Forgoing the day by day thing, I'm just going to put the rest of this out there. The Monday after seeing The Time Of The Wolf was probably the best of the festival. First on the day was Reconstruction, a film from Denmark that won the Golden Camera at Cannes this year. Its a very fractured and manufactured love story, bopping through time and space with a sort of Kieslowski influenced sense of fate. Gorgeous cinematography by Manuel Alberto Claro in a variety of stocks and formats. I really enjoyed this a lot while it was going on, and even though I realize now that its a little much, I would probably still enjoy it quite a bit if I watched it again. Despite all its film-making trickery (and this is a film which at some level is very much about film-making) it is very much alive. I can see how some people would hate this and I would understand perfectly. If this gets a release I can see it getting a lot of play.
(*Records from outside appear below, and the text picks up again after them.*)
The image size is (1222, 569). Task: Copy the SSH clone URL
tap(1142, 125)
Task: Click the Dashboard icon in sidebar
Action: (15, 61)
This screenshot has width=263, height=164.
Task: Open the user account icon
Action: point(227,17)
Second film of this day was Tasi Ming-Liang's Goodbye, Dragon Inn. A small story set in an old run down film house, focusing on the events surrounding its last day in business as it shows King Hu's Dragon Inn. There is not a lot going on here - a young man cruises for gay sex, the theatre's ticket taker struggles through her duties, an older man watches with his child. Yet this had me totally sold and I really enjoyed it. Tsai even actually moves the camera once in a while and in one section has some cuts that are mere seconds long. And people are saying this is boring! I fail to see how anyone who loves movies could not like this, especially during the scene where the two old men meet in the lobby after the film is over. I never thought I would be able to describe a Tsai film as touching. Many people already dislike this, but I don't understand them at all.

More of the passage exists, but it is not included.